Sheikh Fahad al-Thani, Murphy’s staunchest supporter since his apprentice days, seemed to sense it too, and leapt to his jockey’s defence on ITV Racing. “Nobody reads the tabloids,” the Sheikh told Ed Chamberlin, ITV’s main presenter. “That’s just tabloid rubbish.”
Unfortunately, neither statement is correct. The Daily Mail, the tabloid in question, shifts just under 1m copies every day, and Murphy confirmed to its reporter that their story was accurate. He had little more to say after finally getting his hands on the trophy, and waved away a question about whether he had any regrets about the events running up to Champions Day.
As Murphy himself is only too aware, the best way to avoid stories about drunken fights and failed breath tests in the last week of the championship race is to have a few quiet nights in. Easier said than done, of course, not least when your only rival for the title is gaining ground hand over fist, but still not the sort of thing that a hugely experienced 25-year-old professional jockey should really need to be told.
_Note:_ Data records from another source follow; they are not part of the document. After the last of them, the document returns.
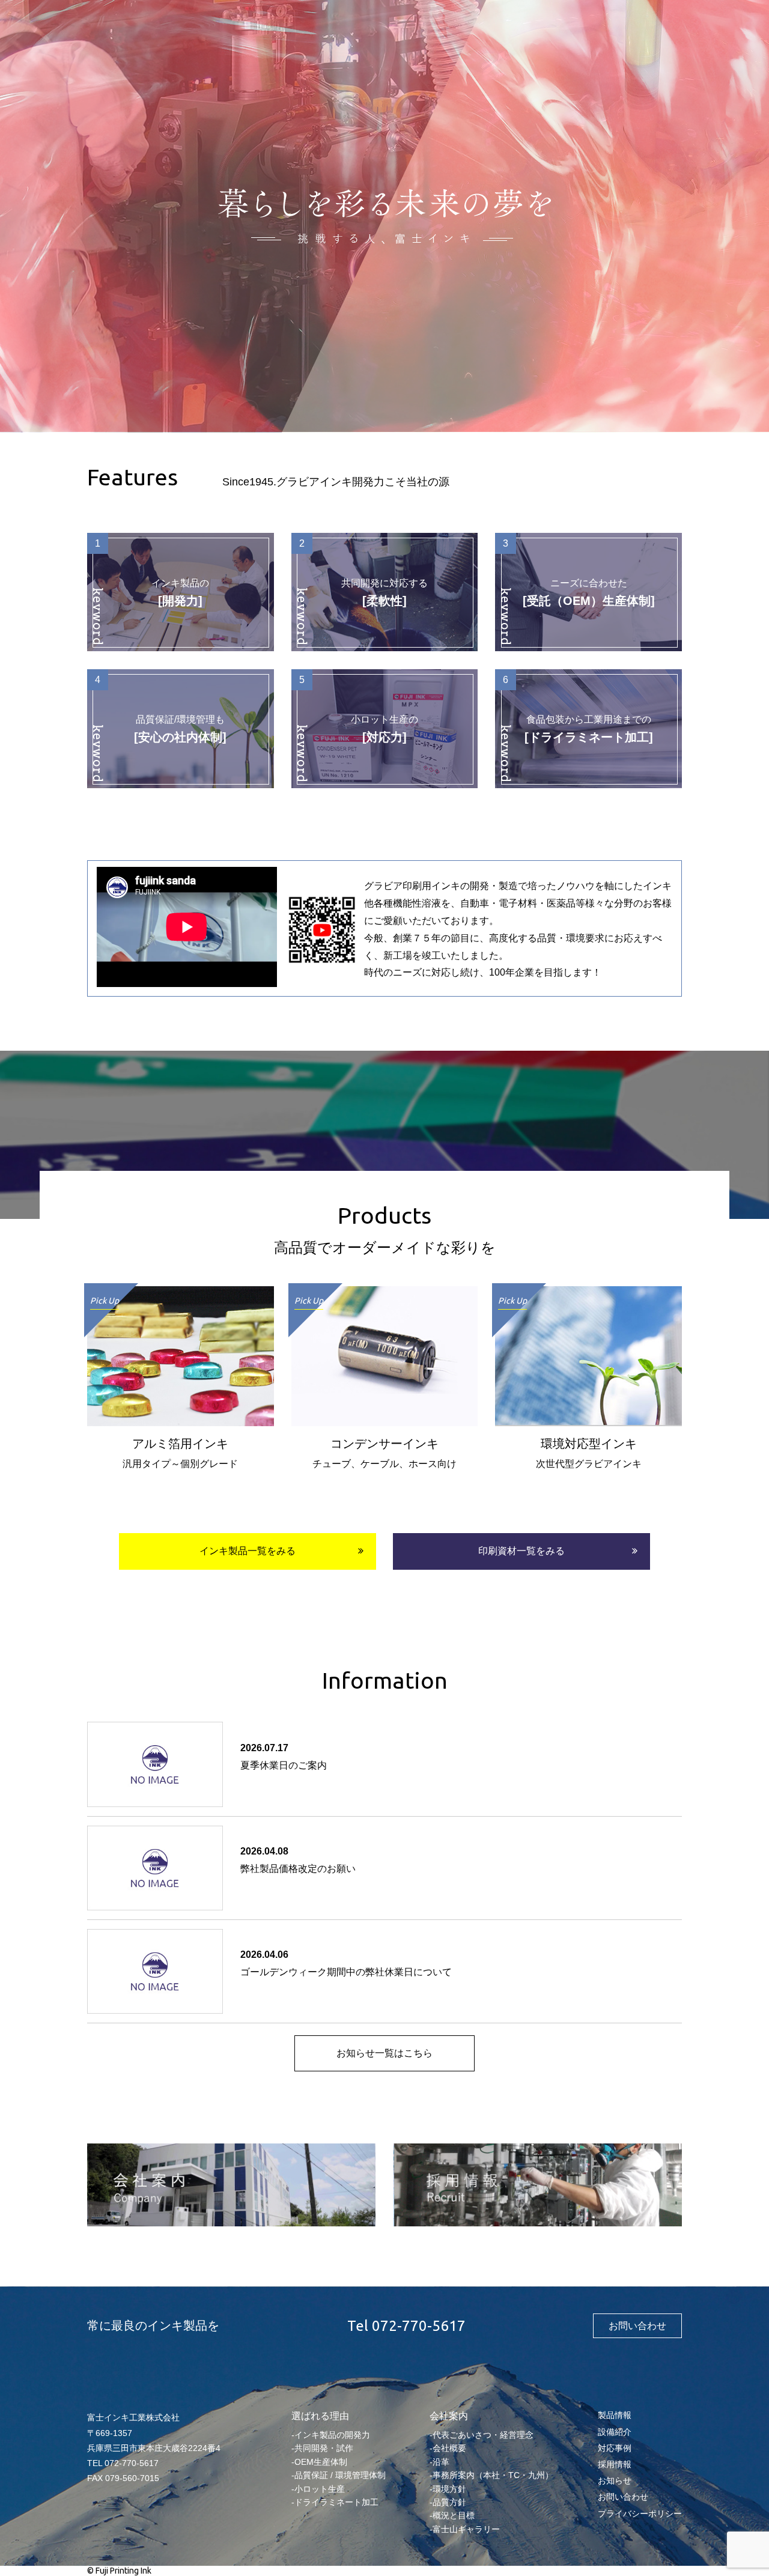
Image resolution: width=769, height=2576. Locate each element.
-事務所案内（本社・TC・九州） (491, 2475)
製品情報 (614, 2415)
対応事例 (614, 2448)
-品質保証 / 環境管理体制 (338, 2475)
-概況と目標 (452, 2515)
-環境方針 (448, 2489)
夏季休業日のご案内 (283, 1765)
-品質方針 (448, 2502)
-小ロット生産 (318, 2489)
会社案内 (449, 2416)
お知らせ (614, 2480)
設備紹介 (614, 2432)
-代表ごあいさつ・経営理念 (481, 2435)
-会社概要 (448, 2448)
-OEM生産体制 (319, 2462)
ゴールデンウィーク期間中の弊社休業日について (346, 1972)
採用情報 (614, 2464)
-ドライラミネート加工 (334, 2502)
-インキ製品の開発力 (330, 2435)
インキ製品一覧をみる (247, 1551)
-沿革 (439, 2462)
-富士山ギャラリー (465, 2529)
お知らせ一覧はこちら (384, 2053)
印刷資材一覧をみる (521, 1551)
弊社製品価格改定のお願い (298, 1869)
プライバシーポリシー (640, 2513)
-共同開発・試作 (322, 2448)
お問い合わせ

And the real shame of it all is that it removed at least some of the shine from the crowning moment of the best season of Murphy’s career to date. He was the leading rider at Royal Ascot for the first time in June, added three more Group One wins to his record and – perhaps most significantly from the average punter’s point of view – got the very best from dozens of horses from one week to the next, at tracks the length and breadth of Britain.
The question of who is the most effective jockey in the weighing room is inevitably subjective, but the evidence that Murphy makes more of a difference, and more frequently, than any current rider on the Flat in Britain is persuasive.
The company Racing Research, for instance, has crunched the numbers on how horses perform for different riders for many years and their “Riding Effect” figures for 2020 suggest that Murphy, who was top of the list, was nearly 2lb better than the average rider last season.
The figure for 2021 remains to be seen, but the sense that horses frequently improve on their previous form when Murphy climbs aboard is also backed up by figures from the six months of the championship campaign.
His strike-rate in handicaps when riding a horse for the first time, for instance, was 20%, and anyone backing all 223 qualifiers would have shown a level-stake loss at SP of just 5.6%. The market is likely to react to Murphy’s booking in the first place, but even then, you could almost back them blind (and at the Betfair SP, incidentally, you would be looking at a healthy profit).
Murphy is around evens to defend his title next season, which feels like a big price if he is of a mind to go all out for a fourth straight success. David Redvers, Sheikh Fahad’s racing and bloodstock advisor, spoke of the need for “lifestyle” changes, which might have an impact on Murphy’s workload if there is a feeling that another title run could be too pressurised.
He would be the first rider to win four in a row since Pat Eddery in 1991, however, which would be another significant step towards being ranked among the greatest of all time.
If it were to fail a breath test again, he would face a ban of up to 21 days, or a season-busting 90 days if he “blows over” before June 2022. The hope must be that he will refocus his mind on the professionalism that a champion’s status demands, because even Sheikh Fahad’s patience is likely to have its limits.